В самом деле, в толпе художников венецианской школы, среди которых зарождалось новое искусство, которое превзойдет по совершенству и смелости всю итальянскую живопись этого века, выделялась личность, настолько мощная, и авторитет, настолько неоспоримый, что ему невозможно было отказать в первенстве. «Всегда наиболее выдающийся художник Венеции».
Дюрер никогда не ошибался в своем выборе. Инстинктивно он тянулся к Беллини, как страдающий от жажды путешественник бросается к свежему источнику. Молодой художник, который получил много ценных уроков во время своего «тура по Германии» и на первых этапах путешествия по Италии, понимал, что у Джованни Беллини он научится чему-то более важному, чем скромному прогрессу художников Мурано или Карпаччо. Джованни Беллини — мощный талант, знаковый для своей эпохи, открывший новый путь в мире прекрасного.
Естественно, нельзя забывать того, чем обязан Джованни Беллини своему отцу Якопо, старшему брату Джентиле, шурину Андреа Мантенье, и Дюрер в своем энтузиазме был достаточно прозорливым, чтобы отдать им должное.
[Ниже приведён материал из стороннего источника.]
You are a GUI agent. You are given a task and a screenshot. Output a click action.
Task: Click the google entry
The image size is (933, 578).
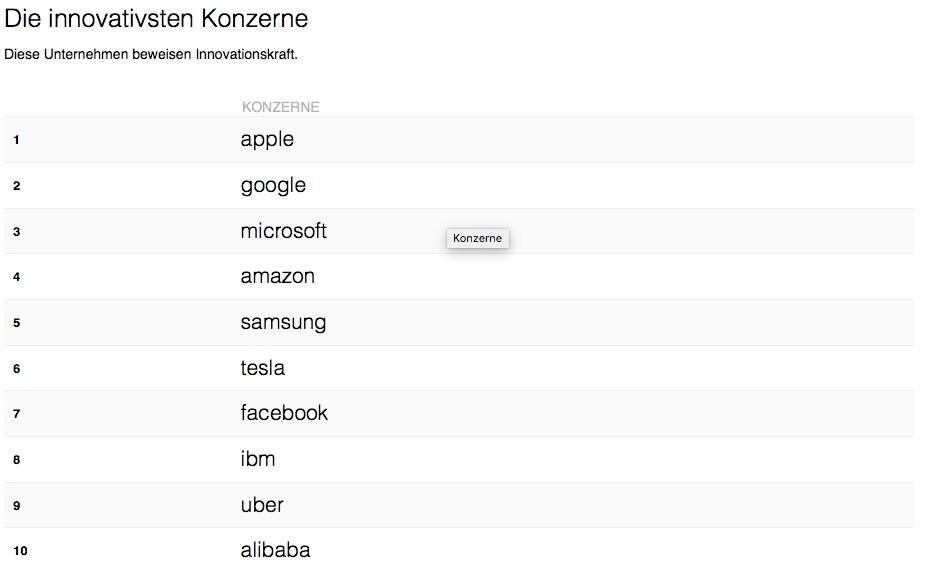(x=273, y=185)
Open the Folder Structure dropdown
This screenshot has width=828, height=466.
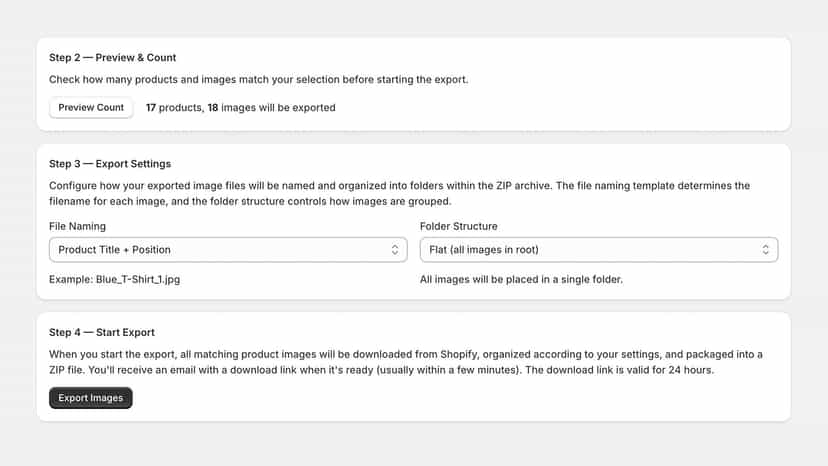pos(599,249)
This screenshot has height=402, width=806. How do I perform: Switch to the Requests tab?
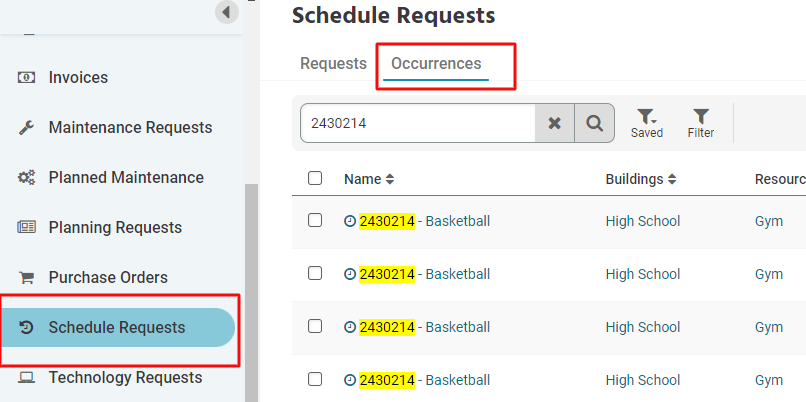pos(333,64)
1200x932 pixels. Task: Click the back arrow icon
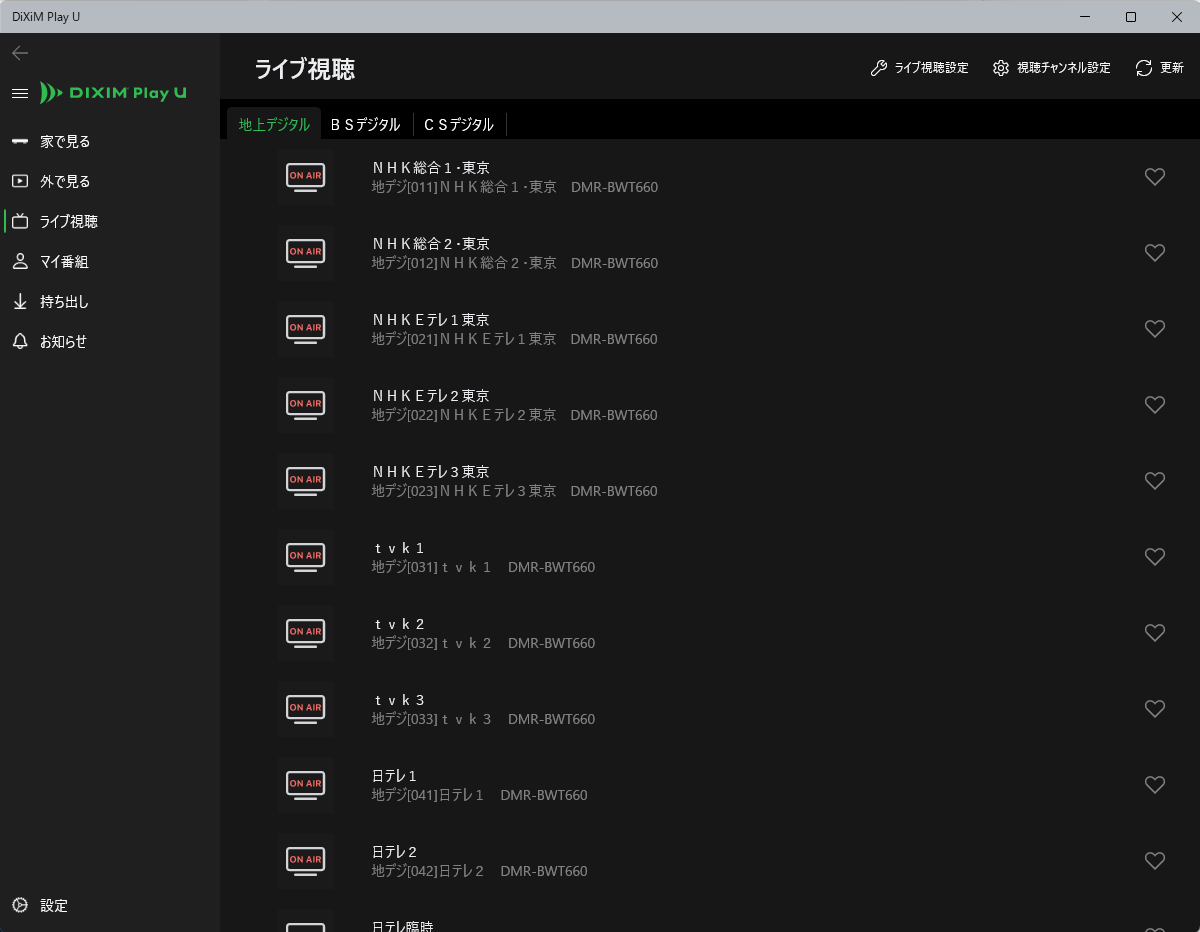pos(20,53)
Но для молодого немца, совершившего столь длительное паломничество в Венецию, чтобы открыть там наиболее новые и наиболее ценные достижения современной живописи, Джованни Беллини превзошел всех венецианских художников, словно человек, взобравшийся на вершину колокольни на площади Святого Марка, парящий над розовыми крышами, зеленоватыми куполами, извивающимися, как змеи, каналами и спешащими прохожими на улицах. То, чего он достиг, не смог сделать ни один другой художник. Несомненно, многие находились в поиске, и если именно ему выпал шанс реализовать мечты целого поколения художников, то он обязан этим, без сомнения, как их усилиям, так и собственному таланту. Но реализация этих идей, возможно, коллективная, проявилась в его творчестве с такой силой, что каждый, впервые увидевший его работы, был покорен. Особенно если он прибыл из Германии, где идеалы и обычаи Средневековья все еще висели тяжелым грузом, и если он встретил за пределами родины мастеров, столь чуждых его собственному таланту.
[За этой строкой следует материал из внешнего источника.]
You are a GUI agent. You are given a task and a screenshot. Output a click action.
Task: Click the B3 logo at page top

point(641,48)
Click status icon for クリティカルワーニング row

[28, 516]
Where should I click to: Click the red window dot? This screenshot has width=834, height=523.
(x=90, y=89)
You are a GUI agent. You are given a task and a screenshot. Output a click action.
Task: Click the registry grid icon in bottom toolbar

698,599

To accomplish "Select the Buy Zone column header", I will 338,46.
Мантенья, с многочисленными работами которого Дюрер познакомился, прибыв в Италию, не оказал на молодого художника столь плодотворного влияния. Он обнаруживает у Мантеньи некоторые качества, от которых сам хотел бы освободиться или, по меньшей мере, их смягчить. С первых шагов в ателье отца Дюрер стремился к чистой живописи, где проблемы пластики, которые так поразительно точно решает Мантенья, отступают на второй план, а все внимание сосредоточено только на проблемах живописи. Кто еще, как не Джованни Беллини, осуществил настолько полно эту попытку изображения реальности, полного овладения натурой, в которой Дюрер ощущал столь острую потребность? Кто еще может поделиться с ним секретами творчества и привести его к цели, к которой он стремился?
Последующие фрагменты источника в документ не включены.